7/16/09

Kay Jewelers

Around Christmastime when I was sixteen years old, my girlfriend had her eye on a bracelet at Kay's. The piece in question was a pink strap of leather (or maybe pseudo snakeskin) lined with two rows of pearls. The pearls were certainly not high-end by any means, and were probably those freshwater knock-offs from China. Still, they were pearls nonetheless. The bracelet had originally been priced at around $250 and had recently been marked down to the $150 neighborhood. My girlfriend wasn't asking for me to get it for her, by any stretch. She was well aware that at sixteen years of age I wasn't exactly rolling around in spare change and capable of shelling out hundreds. Still, I had no good gift ideas for her, and when the price dipped just below $100 a few days before Christmas, I sprang on the opportunity to exceed my budget and get my girlfriend the bracelet she wanted so very much. She really appreciated it and was very thankful, which is always awesome for a sixteen-year old kid. She wore the bracelet for a few months and went out with me for a few months beyond that. And that concludes the only experience I've had with Kay Jewelers.

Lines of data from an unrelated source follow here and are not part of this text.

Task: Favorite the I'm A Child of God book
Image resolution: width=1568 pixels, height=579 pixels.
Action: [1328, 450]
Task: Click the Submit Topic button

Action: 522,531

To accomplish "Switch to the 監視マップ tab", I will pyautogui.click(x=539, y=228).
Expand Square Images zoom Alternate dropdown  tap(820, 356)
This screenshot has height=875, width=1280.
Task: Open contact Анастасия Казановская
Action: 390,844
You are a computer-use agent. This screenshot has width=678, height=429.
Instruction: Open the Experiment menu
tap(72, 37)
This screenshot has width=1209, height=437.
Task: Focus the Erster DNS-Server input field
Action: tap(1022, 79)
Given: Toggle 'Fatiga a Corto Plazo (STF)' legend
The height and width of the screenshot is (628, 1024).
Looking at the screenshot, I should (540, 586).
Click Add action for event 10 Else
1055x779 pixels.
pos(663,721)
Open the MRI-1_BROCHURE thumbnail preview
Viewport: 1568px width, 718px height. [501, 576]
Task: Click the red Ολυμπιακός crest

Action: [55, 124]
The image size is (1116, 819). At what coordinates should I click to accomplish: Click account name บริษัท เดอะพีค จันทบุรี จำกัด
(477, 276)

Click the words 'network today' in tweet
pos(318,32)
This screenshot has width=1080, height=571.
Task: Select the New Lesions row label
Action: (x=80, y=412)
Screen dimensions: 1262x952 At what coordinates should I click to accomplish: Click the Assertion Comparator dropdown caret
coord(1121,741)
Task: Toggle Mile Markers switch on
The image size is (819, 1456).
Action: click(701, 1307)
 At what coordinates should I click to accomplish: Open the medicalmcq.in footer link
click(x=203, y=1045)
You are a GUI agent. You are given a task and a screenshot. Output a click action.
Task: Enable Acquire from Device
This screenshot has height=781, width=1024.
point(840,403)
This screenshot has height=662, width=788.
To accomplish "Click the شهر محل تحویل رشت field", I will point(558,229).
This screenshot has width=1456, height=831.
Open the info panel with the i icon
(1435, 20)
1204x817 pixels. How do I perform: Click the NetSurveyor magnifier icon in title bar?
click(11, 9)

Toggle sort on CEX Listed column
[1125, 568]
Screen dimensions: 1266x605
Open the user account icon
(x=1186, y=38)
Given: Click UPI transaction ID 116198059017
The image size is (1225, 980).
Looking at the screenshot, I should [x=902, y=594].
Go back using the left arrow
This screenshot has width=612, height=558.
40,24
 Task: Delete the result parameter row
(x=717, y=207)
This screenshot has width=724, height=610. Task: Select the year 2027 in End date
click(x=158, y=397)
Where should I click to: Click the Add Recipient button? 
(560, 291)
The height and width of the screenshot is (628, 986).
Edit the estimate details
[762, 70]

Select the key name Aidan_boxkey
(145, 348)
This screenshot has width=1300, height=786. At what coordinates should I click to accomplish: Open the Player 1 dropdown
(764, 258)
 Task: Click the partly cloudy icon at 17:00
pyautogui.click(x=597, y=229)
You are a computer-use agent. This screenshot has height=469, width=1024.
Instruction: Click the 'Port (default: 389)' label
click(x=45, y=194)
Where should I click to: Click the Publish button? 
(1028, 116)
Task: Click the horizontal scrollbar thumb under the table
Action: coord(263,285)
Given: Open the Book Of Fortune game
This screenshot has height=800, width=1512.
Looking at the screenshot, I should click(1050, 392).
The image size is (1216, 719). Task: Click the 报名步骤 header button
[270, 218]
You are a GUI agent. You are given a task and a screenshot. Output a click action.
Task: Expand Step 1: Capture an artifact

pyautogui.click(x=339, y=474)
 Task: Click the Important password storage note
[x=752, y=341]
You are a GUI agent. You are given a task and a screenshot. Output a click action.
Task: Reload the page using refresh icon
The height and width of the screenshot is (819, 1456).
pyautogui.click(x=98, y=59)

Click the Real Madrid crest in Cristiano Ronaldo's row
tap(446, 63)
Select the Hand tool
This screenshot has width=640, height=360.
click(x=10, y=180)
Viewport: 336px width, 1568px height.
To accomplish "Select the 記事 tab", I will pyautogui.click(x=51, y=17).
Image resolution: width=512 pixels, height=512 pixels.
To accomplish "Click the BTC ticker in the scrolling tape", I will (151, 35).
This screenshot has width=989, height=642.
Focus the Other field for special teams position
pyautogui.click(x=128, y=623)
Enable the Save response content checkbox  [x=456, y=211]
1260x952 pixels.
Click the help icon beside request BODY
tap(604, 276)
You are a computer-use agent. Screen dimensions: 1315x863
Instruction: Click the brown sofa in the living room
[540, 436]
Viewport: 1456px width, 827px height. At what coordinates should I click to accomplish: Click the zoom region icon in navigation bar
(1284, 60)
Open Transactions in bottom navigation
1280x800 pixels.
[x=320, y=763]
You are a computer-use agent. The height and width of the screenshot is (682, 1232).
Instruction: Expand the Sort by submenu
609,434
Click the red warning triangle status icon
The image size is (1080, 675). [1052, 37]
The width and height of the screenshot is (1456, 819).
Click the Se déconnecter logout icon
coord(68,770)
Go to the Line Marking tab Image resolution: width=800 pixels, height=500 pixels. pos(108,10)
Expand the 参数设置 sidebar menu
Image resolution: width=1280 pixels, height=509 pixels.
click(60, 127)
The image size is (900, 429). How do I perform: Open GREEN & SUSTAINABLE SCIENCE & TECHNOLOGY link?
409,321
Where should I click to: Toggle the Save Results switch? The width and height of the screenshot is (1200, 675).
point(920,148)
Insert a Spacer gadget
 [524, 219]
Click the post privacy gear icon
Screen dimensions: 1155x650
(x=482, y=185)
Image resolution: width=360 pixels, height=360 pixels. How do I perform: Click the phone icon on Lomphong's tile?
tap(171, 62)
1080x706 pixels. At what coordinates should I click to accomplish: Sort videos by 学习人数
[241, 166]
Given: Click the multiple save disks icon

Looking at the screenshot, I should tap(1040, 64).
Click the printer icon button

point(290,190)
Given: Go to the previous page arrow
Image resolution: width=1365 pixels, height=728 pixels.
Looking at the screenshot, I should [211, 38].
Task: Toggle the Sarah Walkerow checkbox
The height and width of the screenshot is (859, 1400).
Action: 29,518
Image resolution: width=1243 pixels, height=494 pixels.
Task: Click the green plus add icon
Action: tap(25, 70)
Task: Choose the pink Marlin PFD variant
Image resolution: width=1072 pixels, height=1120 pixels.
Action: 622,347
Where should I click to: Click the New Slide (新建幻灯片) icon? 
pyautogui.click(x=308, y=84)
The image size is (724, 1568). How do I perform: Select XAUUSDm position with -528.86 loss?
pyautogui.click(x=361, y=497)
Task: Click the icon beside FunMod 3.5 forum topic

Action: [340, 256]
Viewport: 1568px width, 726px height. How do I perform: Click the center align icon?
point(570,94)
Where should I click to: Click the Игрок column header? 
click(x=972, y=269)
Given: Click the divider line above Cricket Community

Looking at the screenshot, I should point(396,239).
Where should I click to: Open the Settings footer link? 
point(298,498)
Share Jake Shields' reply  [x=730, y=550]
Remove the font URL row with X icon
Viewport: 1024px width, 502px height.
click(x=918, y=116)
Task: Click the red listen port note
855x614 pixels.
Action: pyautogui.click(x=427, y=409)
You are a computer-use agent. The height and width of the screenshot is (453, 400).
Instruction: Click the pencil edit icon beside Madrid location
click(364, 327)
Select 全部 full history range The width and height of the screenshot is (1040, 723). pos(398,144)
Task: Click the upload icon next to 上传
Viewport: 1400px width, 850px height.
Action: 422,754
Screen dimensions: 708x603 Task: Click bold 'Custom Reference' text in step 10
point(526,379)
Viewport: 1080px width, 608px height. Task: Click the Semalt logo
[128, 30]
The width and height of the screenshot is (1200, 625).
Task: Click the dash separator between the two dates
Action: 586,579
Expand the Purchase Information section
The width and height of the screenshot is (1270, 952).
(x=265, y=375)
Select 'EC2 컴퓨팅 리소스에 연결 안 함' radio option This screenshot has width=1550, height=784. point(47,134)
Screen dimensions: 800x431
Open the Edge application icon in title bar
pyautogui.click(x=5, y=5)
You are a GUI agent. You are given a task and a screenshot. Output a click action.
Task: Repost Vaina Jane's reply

But it does not conclude this entry. I have mentioned that I was not raking in money at this point in my life. Instead, I was making minimum wage at the worst job I have ever had. To understand the true cost of the bracelet, we must eliminate "money" as the middle man and consider that, taxes included, the bracelet had cost me about fifteen hours of work as a dishwasher at a place I will simply call Joe's. Joe's was an eatery I worked at for four months of my junior year of high school. Weekday shifts were three hours long and Saturday shifts were four hours. Since there were always two or three dishwashers employed at a time, a typical work week was six to ten hours. So there you have it. Thanks to two weeks of my terrible dishwasher stint, my girlfriend got to have an ornamented wrist when she wanted to. The cost of living.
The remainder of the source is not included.